## Work to be completed
Lines in the listing below that hold "dropdown" are the ones to copy.

□ □ □ □ □ □ □

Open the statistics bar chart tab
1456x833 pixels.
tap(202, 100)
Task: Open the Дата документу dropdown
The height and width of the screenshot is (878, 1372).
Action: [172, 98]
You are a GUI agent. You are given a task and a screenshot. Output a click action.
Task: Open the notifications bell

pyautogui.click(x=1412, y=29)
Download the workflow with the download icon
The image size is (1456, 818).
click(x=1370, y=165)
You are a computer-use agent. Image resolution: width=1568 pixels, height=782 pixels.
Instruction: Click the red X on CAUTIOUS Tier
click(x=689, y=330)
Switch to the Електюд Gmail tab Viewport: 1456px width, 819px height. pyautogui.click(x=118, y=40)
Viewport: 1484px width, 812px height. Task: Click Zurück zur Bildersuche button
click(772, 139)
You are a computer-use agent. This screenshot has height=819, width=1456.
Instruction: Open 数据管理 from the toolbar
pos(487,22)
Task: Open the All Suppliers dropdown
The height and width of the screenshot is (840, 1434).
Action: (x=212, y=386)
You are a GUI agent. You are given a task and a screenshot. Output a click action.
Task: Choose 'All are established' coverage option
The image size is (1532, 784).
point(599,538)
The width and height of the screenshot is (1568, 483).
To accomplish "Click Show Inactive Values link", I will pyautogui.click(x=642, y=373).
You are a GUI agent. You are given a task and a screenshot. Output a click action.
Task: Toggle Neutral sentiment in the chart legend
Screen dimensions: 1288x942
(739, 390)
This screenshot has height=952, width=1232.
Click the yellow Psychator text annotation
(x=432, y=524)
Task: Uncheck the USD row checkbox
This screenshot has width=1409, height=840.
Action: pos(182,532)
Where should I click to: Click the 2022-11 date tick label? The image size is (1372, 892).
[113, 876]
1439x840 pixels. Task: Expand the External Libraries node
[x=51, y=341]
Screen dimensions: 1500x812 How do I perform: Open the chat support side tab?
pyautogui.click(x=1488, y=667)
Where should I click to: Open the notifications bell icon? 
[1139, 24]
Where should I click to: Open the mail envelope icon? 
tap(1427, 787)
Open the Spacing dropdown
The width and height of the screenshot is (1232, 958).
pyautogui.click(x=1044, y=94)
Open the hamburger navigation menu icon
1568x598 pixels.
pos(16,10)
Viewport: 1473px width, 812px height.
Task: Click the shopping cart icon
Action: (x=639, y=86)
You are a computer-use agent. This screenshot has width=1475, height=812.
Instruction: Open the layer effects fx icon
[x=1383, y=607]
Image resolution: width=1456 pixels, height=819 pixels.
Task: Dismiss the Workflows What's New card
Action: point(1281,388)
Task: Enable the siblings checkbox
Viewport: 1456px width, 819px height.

□ □ □ □ □ □ □

## Response to this task
Task: Open the Дата документу dropdown
Task: Open the All Suppliers dropdown
Open the Spacing dropdown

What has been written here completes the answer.